The Corporation for Public Community Newspapers

CPCN pioneered the concept of public newspapers in 1996 - community news created collaboratively by local residents, promoting the individual potential necessary for self-governance and civic life.

CPCN has a long tradition of public service that includes operation of Western Montana's award-winning weekly community newspaper, the Clark Fork Chronicle.

CPCN currently supports six special projects:

Whole Community News

Continuing since 2020, the community news initiative supports civic journalists tackling issues of interest in their Eugene, Oregon neighborhoods.

As part of this outreach, we are partnering with neighborhoods and nonprofits to curate hyperlocal news contributions shared under a Creative Commons license and available to other news organizations. Now in its fifth year, this CPCN project has contributed over 90 percent of the original news stories produced by KEPW News.

News of the Future

The 1787 Constitution of the United States, established as the supreme law of the land at the beginning of the Industrial Revolution, was a great innovation in its day. It represented Novus Ordo Seclorum, a new order of the ages,.

But since the Civil War amendments and the legal end of color-caste slavery, we no longer need a Senate, House, Electoral College, or any of the "Great Compromise" legal machinery which has contributed to structural racism in our nation. (In fact, the Jan. 6 insurrection showed that it is actually dangerous to keep it around.)

Our social compact, as represented by our foundational documents, is due for an upgrade.

What might our new governance look like? This project explores the news we the people might need to effectively function as citizens under a second American Novus Ordo Seclorum, with enhanced human rights and rights of nature. 

Journo Duty

We summon you...to Journo Duty! At CPCN we view journalism as both product and process.

Beyond the product of published news stories, the process of journalism creates better, more informed citizens and improves our capacity for self-governance.

The quick-paced and highly-structured "Journo Duty" program summons citizens to perform their civic duty as citizen journalists for a day. Journos are asked to identify the most important story in their community not being told; experienced journalists help the journo produce that story, and at the end the team discusses the entire process.


Whole Community Preparedness

Many victims of the Camp Fire were overtaken in their stopped cars as they tried to evacuate from Paradise, California. With drought, wildfire, extreme weather, and the periodic Cascadia Subduction Zone event threatening millions of residents of the Pacific Northwest, we promote a comprehensive Exercise and Evaluation Plan to help nearby neighbors practice watching out for one another in disasters.

Street News

This project seeks to increase reporting on issues facing human beings during the climate change refugee crisis of the 2020s, with an emphasis on our new neighbors in Eugene Oregon and the Pacific Northwest. 

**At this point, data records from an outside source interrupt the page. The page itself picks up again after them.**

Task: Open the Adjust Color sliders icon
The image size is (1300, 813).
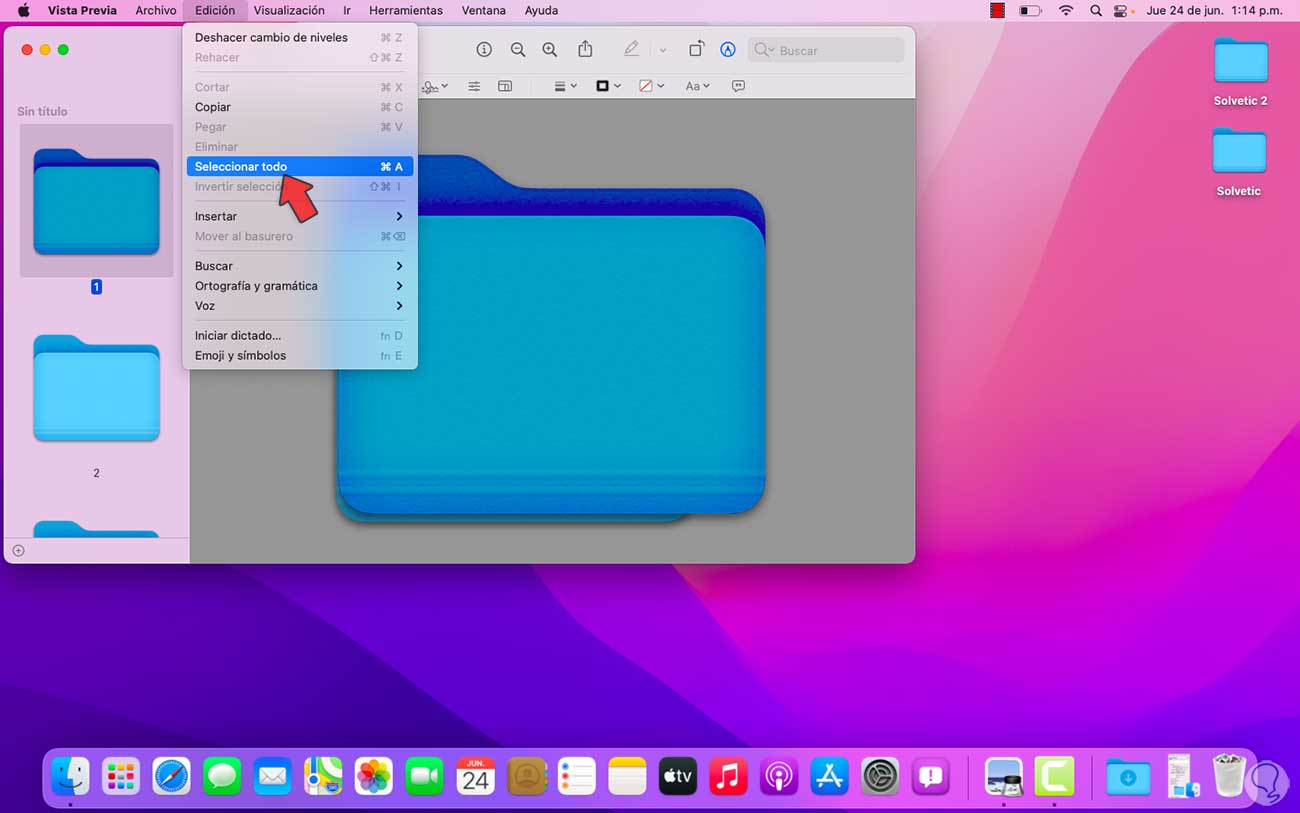Action: click(474, 87)
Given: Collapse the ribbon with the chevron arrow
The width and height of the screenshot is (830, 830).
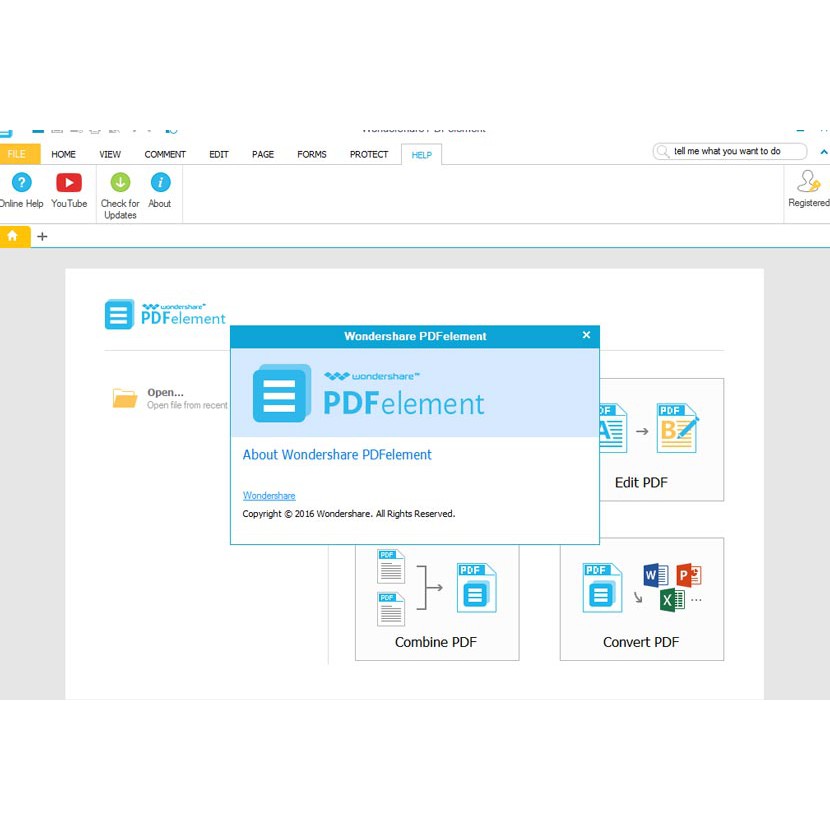Looking at the screenshot, I should click(823, 152).
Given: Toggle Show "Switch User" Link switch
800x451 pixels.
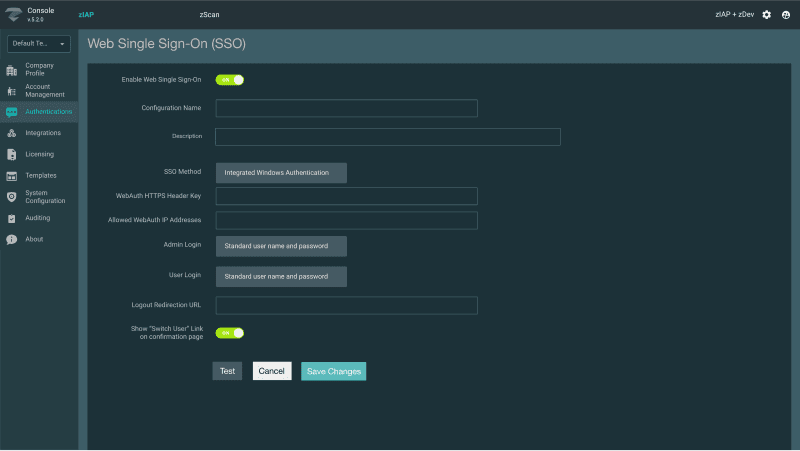Looking at the screenshot, I should pyautogui.click(x=230, y=333).
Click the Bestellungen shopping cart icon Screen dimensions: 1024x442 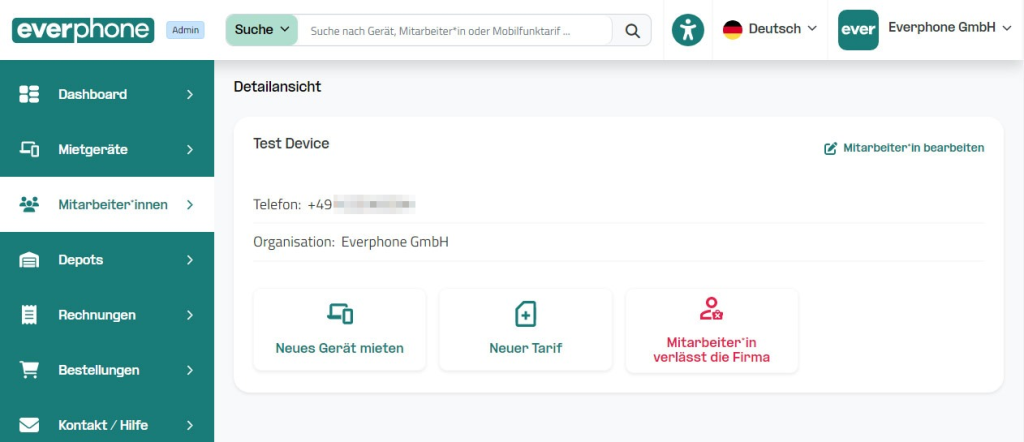tap(29, 370)
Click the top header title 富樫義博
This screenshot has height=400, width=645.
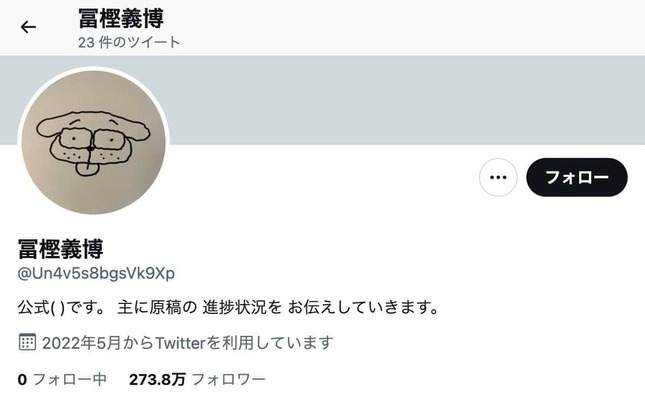tap(121, 19)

Support for Whistleblowers

This project seeks to demonstrate the need to support government and corporate whistleblowers. Based on our interview with NW Natural Gas whistleblower Gary Dye, we learned that whistleblowers often face strategic lawsuits and other economic pressures from powerful institutions. This project reports on local whistleblowers and their treatment by former colleagues, to advocate for greater support for those who risk their lives and livelihoods in the public interest.